SOURCE RECORDS section start
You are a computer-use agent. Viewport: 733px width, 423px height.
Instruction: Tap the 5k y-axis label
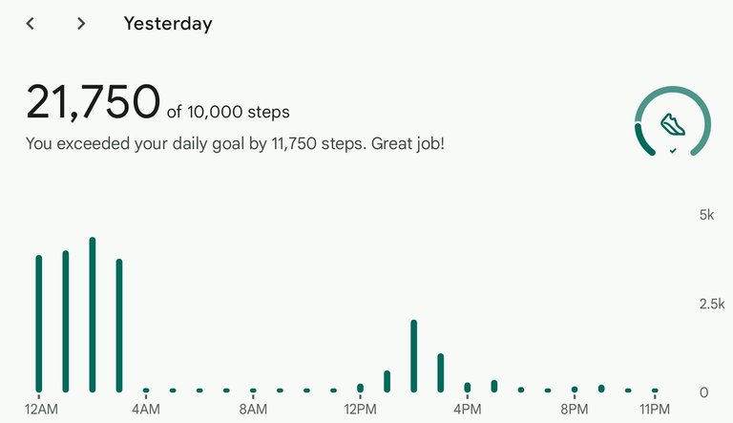point(707,215)
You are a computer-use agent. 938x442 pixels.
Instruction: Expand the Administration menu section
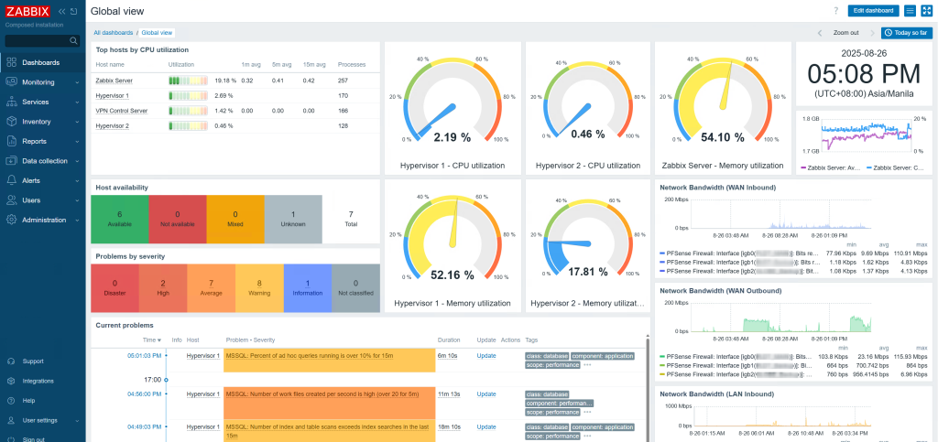(x=42, y=220)
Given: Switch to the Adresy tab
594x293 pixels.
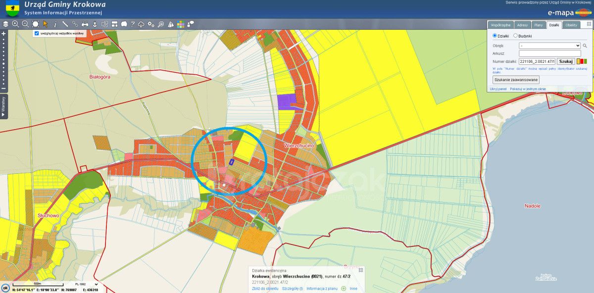Looking at the screenshot, I should click(522, 25).
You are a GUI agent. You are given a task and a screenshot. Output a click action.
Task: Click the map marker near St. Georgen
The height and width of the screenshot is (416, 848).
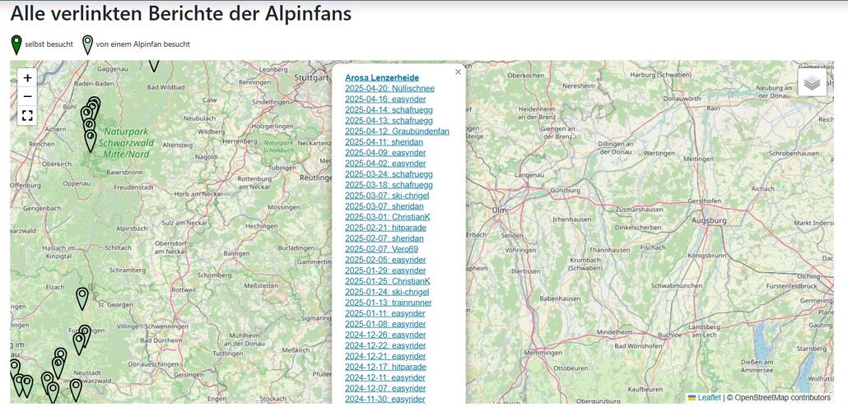click(x=82, y=298)
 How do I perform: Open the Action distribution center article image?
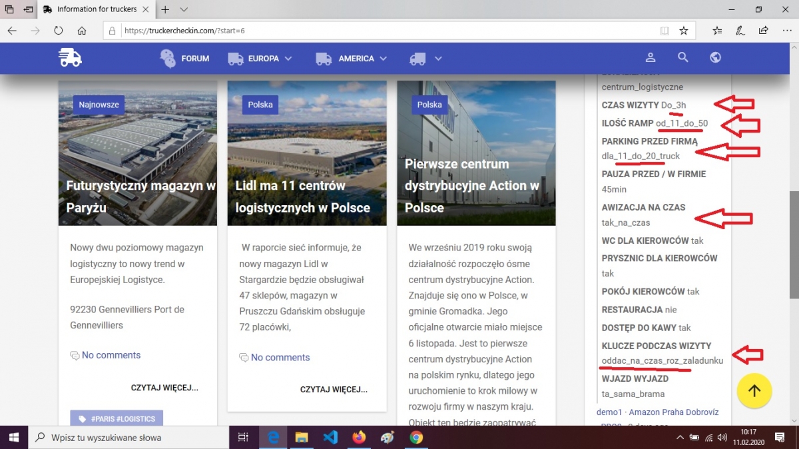click(476, 153)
SOURCE RECORDS section end
Copy out, from the records above, every line that holds the string "computer".

You are a computer-use agent. Viewport: 733px width, 423px height.
You are a computer-use agent. 938x442 pixels.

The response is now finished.